• _The task_
Recast all of the lines below as a Markdown table with the columns Row and Line, giving each line a row number and skipping any blank lines.

• _Supplied material_
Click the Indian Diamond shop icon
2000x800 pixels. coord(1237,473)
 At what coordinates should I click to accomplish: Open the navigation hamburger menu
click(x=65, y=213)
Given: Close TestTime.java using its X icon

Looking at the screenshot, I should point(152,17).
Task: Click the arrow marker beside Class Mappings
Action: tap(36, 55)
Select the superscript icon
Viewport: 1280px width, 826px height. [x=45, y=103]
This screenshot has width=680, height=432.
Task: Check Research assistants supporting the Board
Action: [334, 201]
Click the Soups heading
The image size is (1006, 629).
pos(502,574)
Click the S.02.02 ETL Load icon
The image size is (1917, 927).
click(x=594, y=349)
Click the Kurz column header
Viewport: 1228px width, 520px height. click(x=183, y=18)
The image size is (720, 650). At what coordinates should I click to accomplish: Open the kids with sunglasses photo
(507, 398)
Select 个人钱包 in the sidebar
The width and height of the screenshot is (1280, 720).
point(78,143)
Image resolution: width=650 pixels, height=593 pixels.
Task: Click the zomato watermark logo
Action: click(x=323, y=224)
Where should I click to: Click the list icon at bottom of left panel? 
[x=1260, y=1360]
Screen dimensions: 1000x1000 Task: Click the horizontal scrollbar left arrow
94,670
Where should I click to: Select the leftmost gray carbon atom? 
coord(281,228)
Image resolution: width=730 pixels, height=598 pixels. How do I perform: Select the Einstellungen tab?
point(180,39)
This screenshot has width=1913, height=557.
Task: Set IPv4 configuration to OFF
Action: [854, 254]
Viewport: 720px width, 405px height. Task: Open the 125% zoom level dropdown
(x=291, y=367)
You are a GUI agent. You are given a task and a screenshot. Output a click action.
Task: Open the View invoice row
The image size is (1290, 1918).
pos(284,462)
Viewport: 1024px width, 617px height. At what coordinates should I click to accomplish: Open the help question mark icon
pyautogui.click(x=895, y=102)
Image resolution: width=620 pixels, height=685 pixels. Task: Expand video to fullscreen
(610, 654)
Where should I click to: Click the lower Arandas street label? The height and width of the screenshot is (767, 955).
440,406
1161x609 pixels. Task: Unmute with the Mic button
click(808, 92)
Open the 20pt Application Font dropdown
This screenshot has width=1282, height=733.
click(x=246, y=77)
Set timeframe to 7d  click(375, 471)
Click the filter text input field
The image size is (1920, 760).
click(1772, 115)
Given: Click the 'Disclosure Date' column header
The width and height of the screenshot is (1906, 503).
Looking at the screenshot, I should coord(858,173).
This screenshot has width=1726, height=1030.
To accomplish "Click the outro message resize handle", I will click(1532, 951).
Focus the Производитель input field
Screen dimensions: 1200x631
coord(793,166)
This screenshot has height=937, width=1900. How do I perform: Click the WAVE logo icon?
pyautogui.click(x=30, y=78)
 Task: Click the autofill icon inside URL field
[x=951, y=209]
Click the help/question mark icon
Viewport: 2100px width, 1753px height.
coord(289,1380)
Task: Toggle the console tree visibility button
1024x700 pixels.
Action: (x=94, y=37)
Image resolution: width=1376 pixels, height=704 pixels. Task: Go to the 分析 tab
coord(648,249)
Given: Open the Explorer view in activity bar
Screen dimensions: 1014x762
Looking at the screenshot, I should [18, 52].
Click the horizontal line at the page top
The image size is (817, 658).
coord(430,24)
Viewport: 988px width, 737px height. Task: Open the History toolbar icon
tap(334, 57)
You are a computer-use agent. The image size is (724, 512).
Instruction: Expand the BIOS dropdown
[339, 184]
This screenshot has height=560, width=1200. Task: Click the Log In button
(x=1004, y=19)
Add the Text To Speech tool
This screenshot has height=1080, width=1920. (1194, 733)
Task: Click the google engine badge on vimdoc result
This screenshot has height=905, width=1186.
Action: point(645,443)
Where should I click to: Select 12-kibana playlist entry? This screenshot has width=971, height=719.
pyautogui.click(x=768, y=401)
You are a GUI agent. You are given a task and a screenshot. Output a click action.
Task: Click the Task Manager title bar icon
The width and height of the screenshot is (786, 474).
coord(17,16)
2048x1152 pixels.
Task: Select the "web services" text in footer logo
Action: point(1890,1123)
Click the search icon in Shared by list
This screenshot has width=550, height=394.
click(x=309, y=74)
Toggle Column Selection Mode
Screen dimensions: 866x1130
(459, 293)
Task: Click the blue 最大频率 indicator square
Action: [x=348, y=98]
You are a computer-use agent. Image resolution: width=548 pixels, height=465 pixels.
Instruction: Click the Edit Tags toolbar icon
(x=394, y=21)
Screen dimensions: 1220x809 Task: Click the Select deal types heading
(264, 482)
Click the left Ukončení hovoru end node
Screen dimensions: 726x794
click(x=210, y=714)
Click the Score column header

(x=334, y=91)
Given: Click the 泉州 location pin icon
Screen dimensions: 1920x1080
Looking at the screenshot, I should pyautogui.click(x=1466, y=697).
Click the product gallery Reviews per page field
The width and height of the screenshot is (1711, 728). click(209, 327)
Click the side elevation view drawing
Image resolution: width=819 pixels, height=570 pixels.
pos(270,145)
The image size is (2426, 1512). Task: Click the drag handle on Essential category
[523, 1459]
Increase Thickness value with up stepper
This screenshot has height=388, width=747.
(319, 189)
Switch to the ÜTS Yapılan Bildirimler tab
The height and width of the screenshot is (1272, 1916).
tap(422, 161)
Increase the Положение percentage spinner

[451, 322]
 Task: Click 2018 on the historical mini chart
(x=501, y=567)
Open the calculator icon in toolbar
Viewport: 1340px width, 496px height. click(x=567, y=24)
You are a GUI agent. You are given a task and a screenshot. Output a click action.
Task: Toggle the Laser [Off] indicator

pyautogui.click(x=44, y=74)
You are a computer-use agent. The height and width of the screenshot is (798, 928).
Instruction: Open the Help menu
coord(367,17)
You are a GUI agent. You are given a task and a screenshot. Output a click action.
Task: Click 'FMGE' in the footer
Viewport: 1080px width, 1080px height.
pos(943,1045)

• _Response_
| Row | Line |
|---|---|
| 1 | Click the Indian Diamond shop icon |
| 2 | 2000x800 pixels. coord(1237,473) |
| 3 |  At what coordinates should I click to accomplish: Open the navigation hamburger menu |
| 4 | click(x=65, y=213) |
| 5 | Given: Close TestTime.java using its X icon |
| 6 | Looking at the screenshot, I should point(152,17). |
| 7 | Task: Click the arrow marker beside Class Mappings |
| 8 | Action: tap(36, 55) |
| 9 | Select the superscript icon |
| 10 | Viewport: 1280px width, 826px height. [x=45, y=103] |
| 11 | This screenshot has width=680, height=432. |
| 12 | Task: Check Research assistants supporting the Board |
| 13 | Action: [334, 201] |
| 14 | Click the Soups heading |
| 15 | The image size is (1006, 629). |
| 16 | pos(502,574) |
| 17 | Click the S.02.02 ETL Load icon |
| 18 | The image size is (1917, 927). |
| 19 | click(x=594, y=349) |
| 20 | Click the Kurz column header |
| 21 | Viewport: 1228px width, 520px height. click(x=183, y=18) |
| 22 | The image size is (720, 650). At what coordinates should I click to accomplish: Open the kids with sunglasses photo |
| 23 | (507, 398) |
| 24 | Select 个人钱包 in the sidebar |
| 25 | The width and height of the screenshot is (1280, 720). |
| 26 | point(78,143) |
| 27 | Image resolution: width=650 pixels, height=593 pixels. |
| 28 | Task: Click the zomato watermark logo |
| 29 | Action: click(x=323, y=224) |
| 30 | Where should I click to: Click the list icon at bottom of left panel?  |
| 31 | [x=1260, y=1360] |
| 32 | Screen dimensions: 1000x1000 Task: Click the horizontal scrollbar left arrow |
| 33 | 94,670 |
| 34 | Where should I click to: Select the leftmost gray carbon atom?  |
| 35 | coord(281,228) |
| 36 | Image resolution: width=730 pixels, height=598 pixels. How do I perform: Select the Einstellungen tab? |
| 37 | point(180,39) |
| 38 | This screenshot has width=1913, height=557. |
| 39 | Task: Set IPv4 configuration to OFF |
| 40 | Action: [854, 254] |
| 41 | Viewport: 720px width, 405px height. Task: Open the 125% zoom level dropdown |
| 42 | (x=291, y=367) |
| 43 | You are a GUI agent. You are given a task and a screenshot. Output a click action. |
| 44 | Task: Open the View invoice row |
| 45 | The image size is (1290, 1918). |
| 46 | pos(284,462) |
| 47 | Viewport: 1024px width, 617px height. At what coordinates should I click to accomplish: Open the help question mark icon |
| 48 | pyautogui.click(x=895, y=102) |
| 49 | Image resolution: width=620 pixels, height=685 pixels. Task: Expand video to fullscreen |
| 50 | (610, 654) |
| 51 | Where should I click to: Click the lower Arandas street label? The height and width of the screenshot is (767, 955). |
| 52 | 440,406 |
| 53 | 1161x609 pixels. Task: Unmute with the Mic button |
| 54 | click(808, 92) |
| 55 | Open the 20pt Application Font dropdown |
| 56 | This screenshot has width=1282, height=733. |
| 57 | click(x=246, y=77) |
| 58 | Set timeframe to 7d  click(375, 471) |
| 59 | Click the filter text input field |
| 60 | The image size is (1920, 760). |
| 61 | click(1772, 115) |
| 62 | Given: Click the 'Disclosure Date' column header |
| 63 | The width and height of the screenshot is (1906, 503). |
| 64 | Looking at the screenshot, I should coord(858,173). |
| 65 | This screenshot has width=1726, height=1030. |
| 66 | To accomplish "Click the outro message resize handle", I will click(1532, 951). |
| 67 | Focus the Производитель input field |
| 68 | Screen dimensions: 1200x631 |
| 69 | coord(793,166) |
| 70 | This screenshot has height=937, width=1900. How do I perform: Click the WAVE logo icon? |
| 71 | pyautogui.click(x=30, y=78) |
| 72 |  Task: Click the autofill icon inside URL field |
| 73 | [x=951, y=209] |
| 74 | Click the help/question mark icon |
| 75 | Viewport: 2100px width, 1753px height. |
| 76 | coord(289,1380) |
| 77 | Task: Toggle the console tree visibility button |
| 78 | 1024x700 pixels. |
| 79 | Action: (x=94, y=37) |
| 80 | Image resolution: width=1376 pixels, height=704 pixels. Task: Go to the 分析 tab |
| 81 | coord(648,249) |
| 82 | Given: Open the Explorer view in activity bar |
| 83 | Screen dimensions: 1014x762 |
| 84 | Looking at the screenshot, I should [18, 52]. |
| 85 | Click the horizontal line at the page top |
| 86 | The image size is (817, 658). |
| 87 | coord(430,24) |
| 88 | Viewport: 988px width, 737px height. Task: Open the History toolbar icon |
| 89 | tap(334, 57) |
| 90 | You are a computer-use agent. The image size is (724, 512). |
| 91 | Instruction: Expand the BIOS dropdown |
| 92 | [339, 184] |
| 93 | This screenshot has height=560, width=1200. Task: Click the Log In button |
| 94 | (x=1004, y=19) |
| 95 | Add the Text To Speech tool |
| 96 | This screenshot has height=1080, width=1920. (1194, 733) |
| 97 | Task: Click the google engine badge on vimdoc result |
| 98 | This screenshot has height=905, width=1186. |
| 99 | Action: point(645,443) |
| 100 | Where should I click to: Select 12-kibana playlist entry? This screenshot has width=971, height=719. |
| 101 | pyautogui.click(x=768, y=401) |
| 102 | You are a GUI agent. You are given a task and a screenshot. Output a click action. |
| 103 | Task: Click the Task Manager title bar icon |
| 104 | The width and height of the screenshot is (786, 474). |
| 105 | coord(17,16) |
| 106 | 2048x1152 pixels. |
| 107 | Task: Select the "web services" text in footer logo |
| 108 | Action: point(1890,1123) |
| 109 | Click the search icon in Shared by list |
| 110 | This screenshot has width=550, height=394. |
| 111 | click(x=309, y=74) |
| 112 | Toggle Column Selection Mode |
| 113 | Screen dimensions: 866x1130 |
| 114 | (459, 293) |
| 115 | Task: Click the blue 最大频率 indicator square |
| 116 | Action: [x=348, y=98] |
| 117 | You are a computer-use agent. Image resolution: width=548 pixels, height=465 pixels. |
| 118 | Instruction: Click the Edit Tags toolbar icon |
| 119 | (x=394, y=21) |
| 120 | Screen dimensions: 1220x809 Task: Click the Select deal types heading |
| 121 | (264, 482) |
| 122 | Click the left Ukončení hovoru end node |
| 123 | Screen dimensions: 726x794 |
| 124 | click(x=210, y=714) |
| 125 | Click the Score column header |
| 126 | (x=334, y=91) |
| 127 | Given: Click the 泉州 location pin icon |
| 128 | Screen dimensions: 1920x1080 |
| 129 | Looking at the screenshot, I should pyautogui.click(x=1466, y=697). |
| 130 | Click the product gallery Reviews per page field |
| 131 | The width and height of the screenshot is (1711, 728). click(209, 327) |
| 132 | Click the side elevation view drawing |
| 133 | Image resolution: width=819 pixels, height=570 pixels. |
| 134 | pos(270,145) |
| 135 | The image size is (2426, 1512). Task: Click the drag handle on Essential category |
| 136 | [523, 1459] |
| 137 | Increase Thickness value with up stepper |
| 138 | This screenshot has height=388, width=747. |
| 139 | (319, 189) |
| 140 | Switch to the ÜTS Yapılan Bildirimler tab |
| 141 | The height and width of the screenshot is (1272, 1916). |
| 142 | tap(422, 161) |
| 143 | Increase the Положение percentage spinner |
| 144 | [451, 322] |
| 145 |  Task: Click 2018 on the historical mini chart |
| 146 | (x=501, y=567) |
| 147 | Open the calculator icon in toolbar |
| 148 | Viewport: 1340px width, 496px height. click(x=567, y=24) |
| 149 | You are a GUI agent. You are given a task and a screenshot. Output a click action. |
| 150 | Task: Toggle the Laser [Off] indicator |
| 151 | pyautogui.click(x=44, y=74) |
| 152 | You are a computer-use agent. The height and width of the screenshot is (798, 928). |
| 153 | Instruction: Open the Help menu |
| 154 | coord(367,17) |
| 155 | You are a GUI agent. You are given a task and a screenshot. Output a click action. |
| 156 | Task: Click 'FMGE' in the footer |
| 157 | Viewport: 1080px width, 1080px height. |
| 158 | pos(943,1045) |